Voilà donc la Bretonne partie pour la Baltique, l'Estonie où l'attend une amie conteuse. Son deux-roues, baltisé Tasakaal (équilbre en estonien), l'emmène d'abord de Bretagne en Grande-Bretagne. Et tout de suite survient la rencontre, le « maître-mot du voyage ». Dans une côte, un cycliste se met à la pousser : « Il m'a raconté sa vie, qu'il habitait en Espagne, était venu enterré sa mère, s'était séparé de sa femme mais en était encore amoureux... »
Les « Gens de Passage Sympathiques »(son GPS) vont la guider partout, surtout ses frères et sœurs en pédalage. Dès son arrivée en Estonie, une cycliste papote une demi-heure à un feu. « Tout le temps, tu entends "Tu vas où ?" "Tu viens d'où ?" Alors, le soir, je me dis : « Ben oui, c'est ça les questions de la vie. Tu viens d'où : c'est quoi tes racines ? Et tu vas où : que veux-tu faire de ta vie ? »
« On réveille aussi les rêves des autres. »
« J'aime bien cette citation, poursuit la conteuse vélosophe : "Voyager, c'est aller de soi à soi en passant par les autres". » En même temps, elle-même, bien sûr, détonne, étonne, interroge. « Un jour, en Angleterre, un étudiant chinois s'arrête dans un virage : "Ah, j'aimerais bien faire ça !" . Moi : "Fais-le !". Quand on réalise son rêve, on réveille aussi les rêves des autres. »
Rencontrer Marie Chiff'mine, ici ou là-bas, c'est comme une bouffée d'air pur, comme respirer avec elle les forêts d'Estonie, respirer la nature, un autre de ses jardins. Elle n'en a pas manqué là-bas. Les géraniums sauvages dans les champs, la lumière bouleversante des nuits de pénombre, les sept chevreuils qui surgissent devant Tasakaal : « Vlouff ! Ils auraient pu me rentrer dedans ! Ils m'ont regardée et ils sont repartis. »

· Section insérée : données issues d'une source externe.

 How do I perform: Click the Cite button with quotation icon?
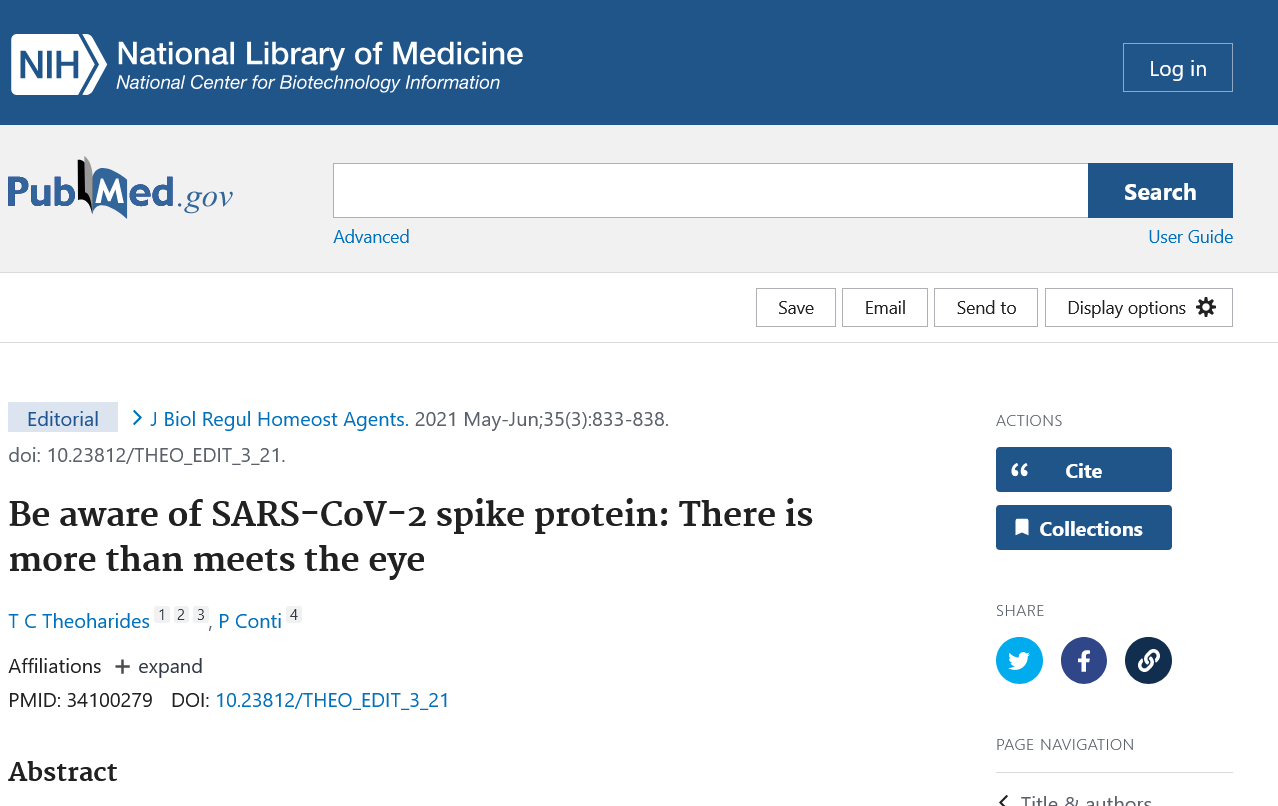tap(1083, 469)
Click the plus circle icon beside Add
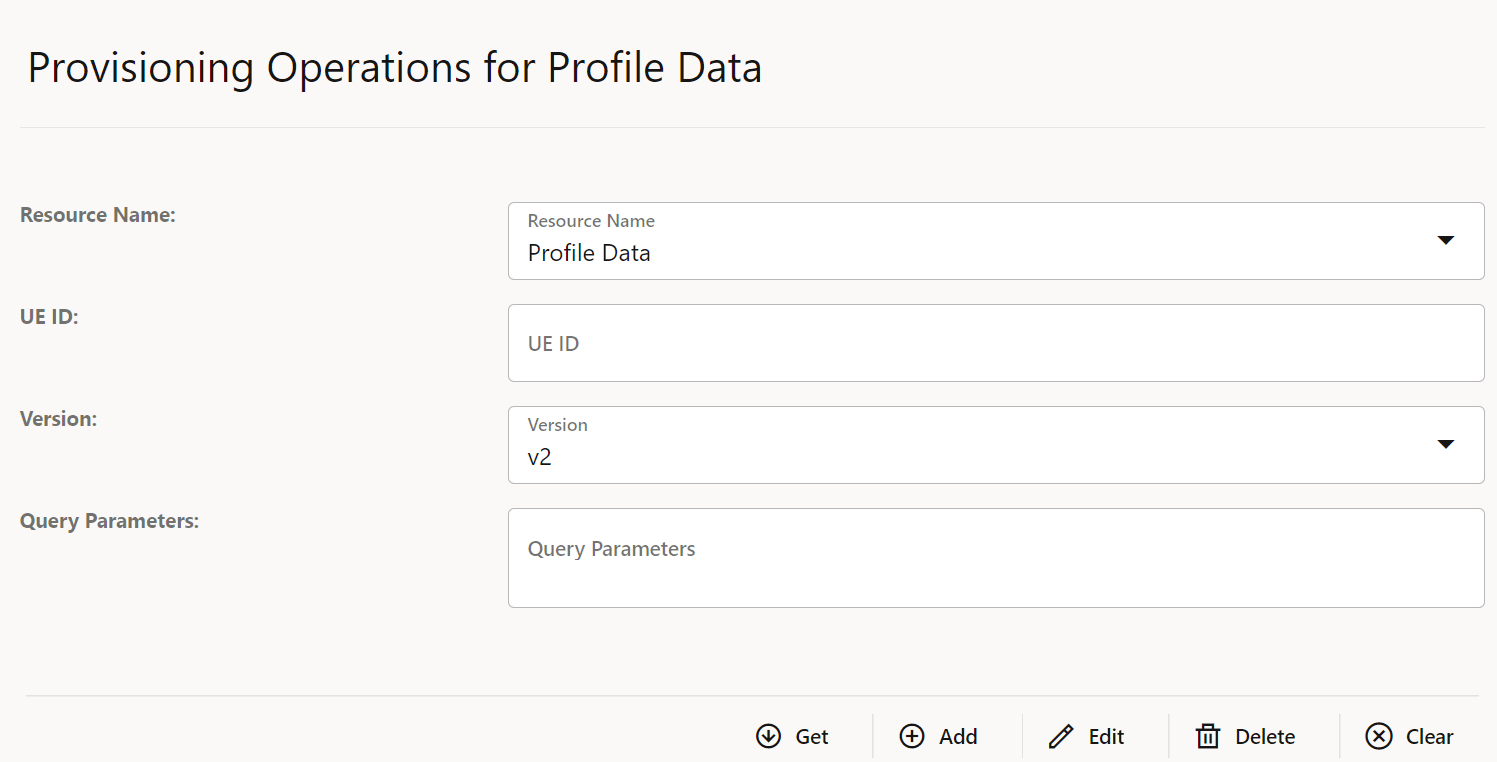This screenshot has height=762, width=1497. coord(912,736)
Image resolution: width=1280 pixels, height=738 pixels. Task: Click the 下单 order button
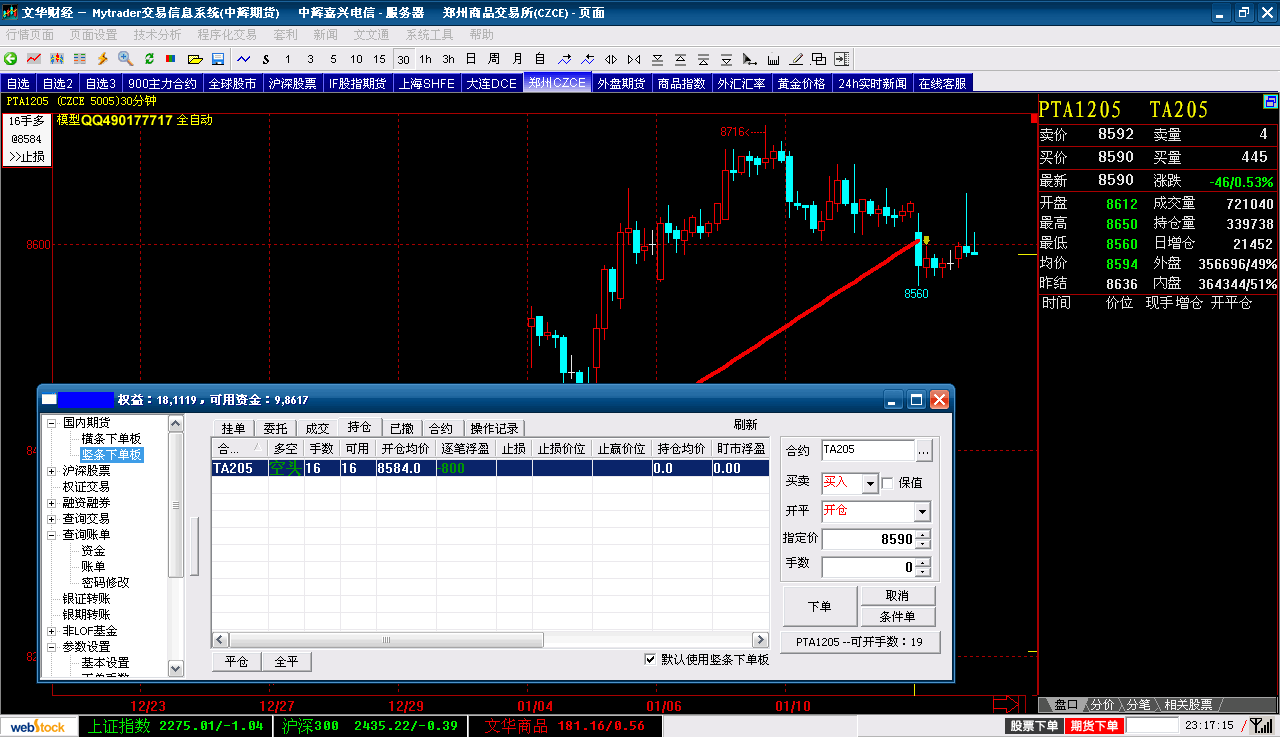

« L'errance fait partie de la vie »
« Je me suis imaginé, songe-t-elle, ce qu'ils pouvaient penser de moi en train de passer devant eux. Je vais m'en servir. Des arbres aussi : les arbres qui me regardent, me saluent : "Bonjour"... » L'imagination de la conteuse aura souvent galopé plus vite que Tasakaal pendant ces six mois, nourrie de surprises quotidiennes : les surprises de l' « errance », un autre mot cher à Marie Chiff'mine.
« L'errance fait partie de la vie. Dans les contes, le héros se perd et c'est là qu'il va rencontrer quelqu'un, quelque chose, un animal qui va tout changer. Il y a un belle citation : "Si tu demandes ton chemin, tu ne vas pas pouvoir te perdre ; quelque fois, il faut se perdre pour se trouver". »
Au Festival Baltica (Photo du blog Guidon Conteur)
L'errance d'une conteuse bretonne en Estonie aura été bien sûr le sommet du voyage. Récréant ses histoires avec son amie estonienne pour que celle-ci puisse en traduire toutes les saveurs, Marie Chiff'mine a conté en trois langues (français, gallo, anglais) et participé à de nombreuses rencontres notamment le grand Festival des Pays Baltes début juillet. Elle a ainsi glissé sa partition bretonne parmi les magnifiques chants et danses baltes inscrits au patrimoine immatériel de l'Unesco.
Trente ans de scène
Les Estoniens ont pu à leur tour découvrir combien Marie Chiff'mine est , comme on l'a dit, une « jardinière des mots » qu'elle sème, fait grandir, cueille, à l'image de l'amoureuse de sa terre qu'elle est aussi, cette terre de Brocéliande qu'elle a retrouvé en rentrant chez elle dimanche 29 septembre à Landujan.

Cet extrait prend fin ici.